Es muss für einen Bühnenbildner ein Vergnügen sein, auf einer der größten Freiluftbühnen weltweit zu arbeiten. Walter Vogelweider, der zuletzt beim Land des Lächelns dabei war versetzt sein Publikum in das „alte“ Manhattan. Buden, Feuerleitern, die Backsteinbauten, Leuchtreklame. Kriminalität ist der Inhalt des Abends und das bleibt aktuell, auch in einer Art Fünfzigerjahre-Nostalgie. Jets und Sharks, zwei verfeindete Jugendbanden, Kampf, Eskalation – das erzählt schon vor vierhundert Jahren Shaekespeares Romeo und Julia-Vorlage.
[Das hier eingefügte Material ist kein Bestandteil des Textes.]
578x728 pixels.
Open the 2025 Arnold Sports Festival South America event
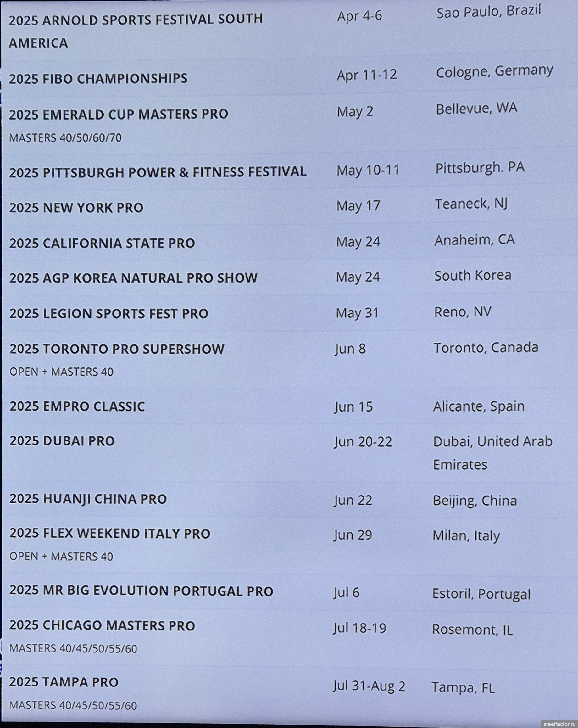click(136, 31)
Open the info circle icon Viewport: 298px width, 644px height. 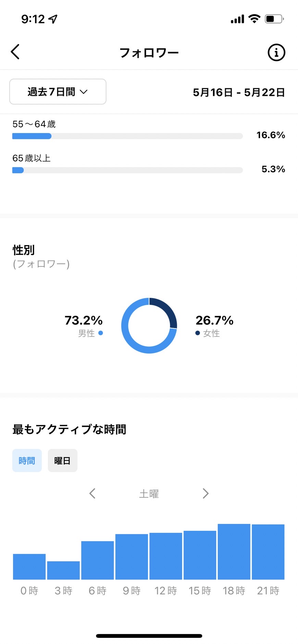click(276, 52)
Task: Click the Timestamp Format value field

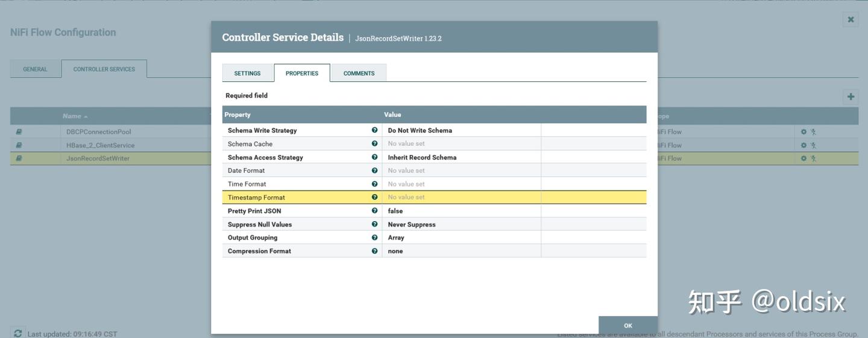Action: point(461,197)
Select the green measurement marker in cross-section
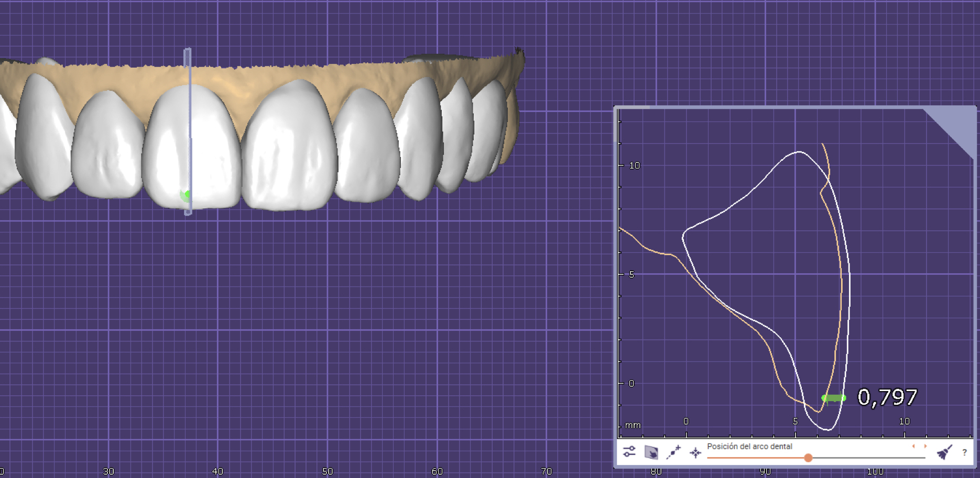This screenshot has height=478, width=980. [833, 398]
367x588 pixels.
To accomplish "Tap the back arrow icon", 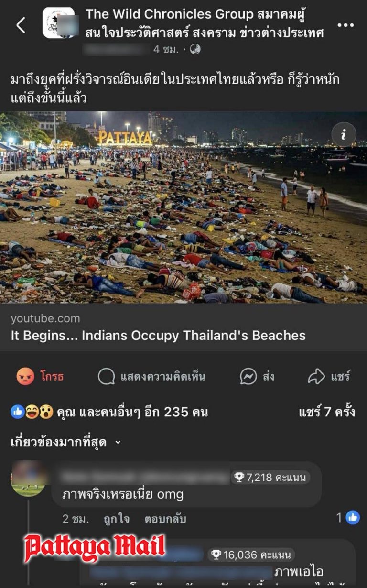I will (x=21, y=25).
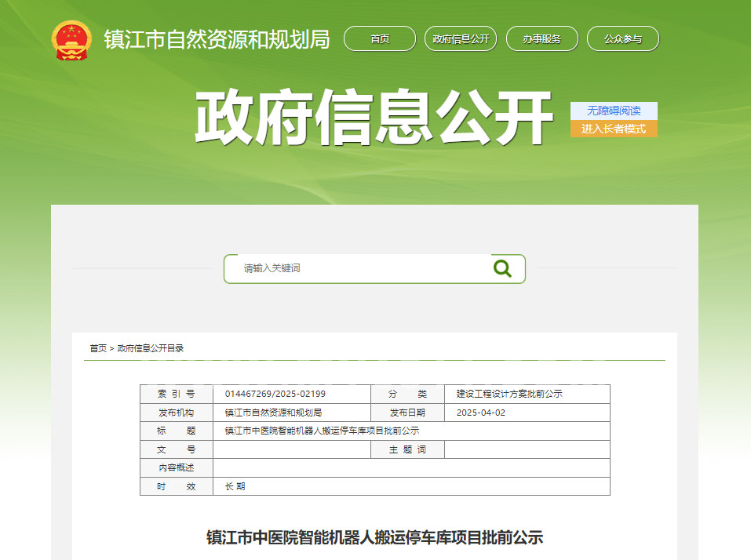This screenshot has height=560, width=751.
Task: Enable 无障碍阅读 accessibility reading
Action: pos(614,111)
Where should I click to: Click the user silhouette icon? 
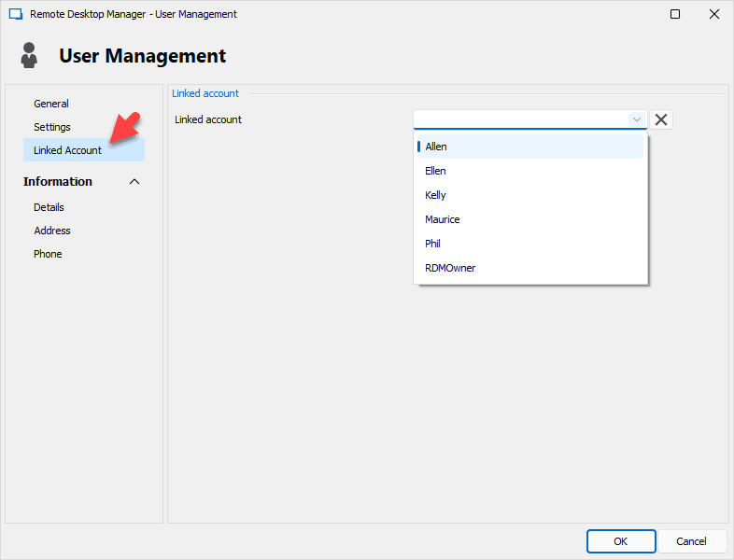(29, 55)
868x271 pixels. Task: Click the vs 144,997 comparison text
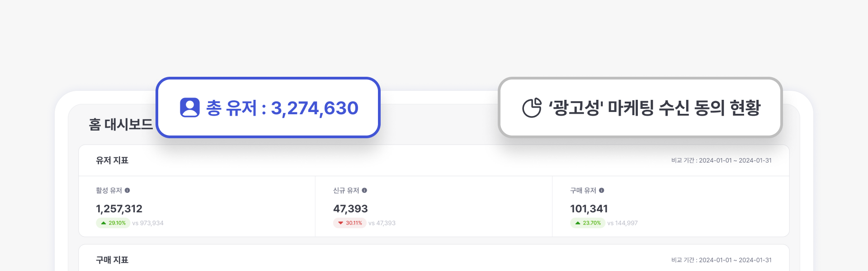(623, 223)
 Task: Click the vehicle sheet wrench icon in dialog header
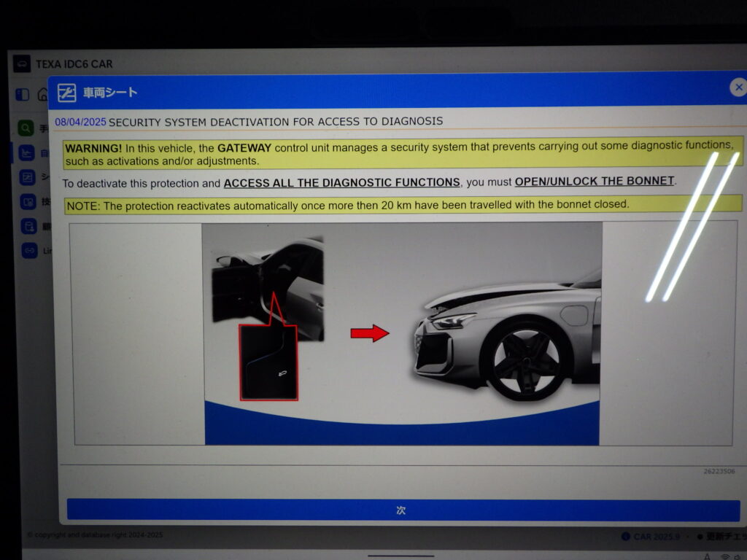tap(67, 93)
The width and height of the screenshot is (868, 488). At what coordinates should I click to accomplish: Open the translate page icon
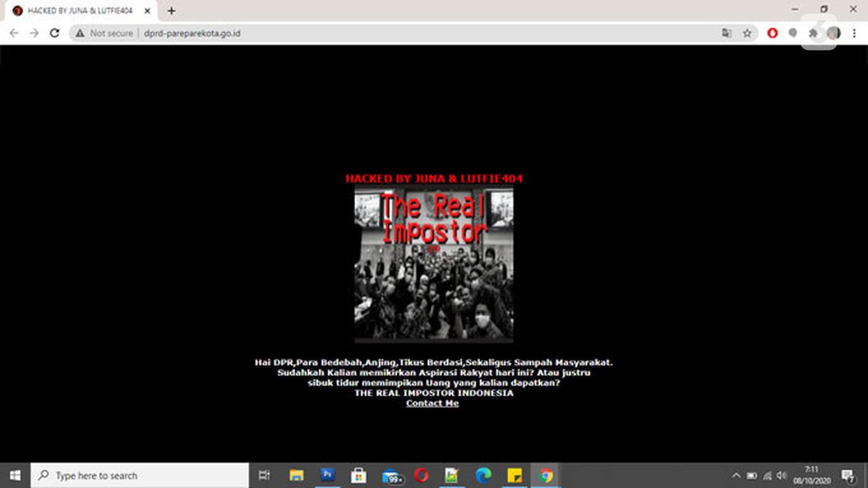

Diese wurde im Sprechtheater, in Verfilmungen (Zeffirelli 1968) und in vielen musikalischen Vertonungen (Bellini, Gounod, Sutermeister, Berlioz, Tschaikowsky, Prokofjew oder Bernstein) bearbeitet. Erinnert sei an die Salzburger Aufführung unter Gustavo Dudamel bei den Pfingstfestspielen 2016, wo die Intendantin Cecilia Bartoli sich als die ältere einer zweigeteilten Maria im Musical versuchte.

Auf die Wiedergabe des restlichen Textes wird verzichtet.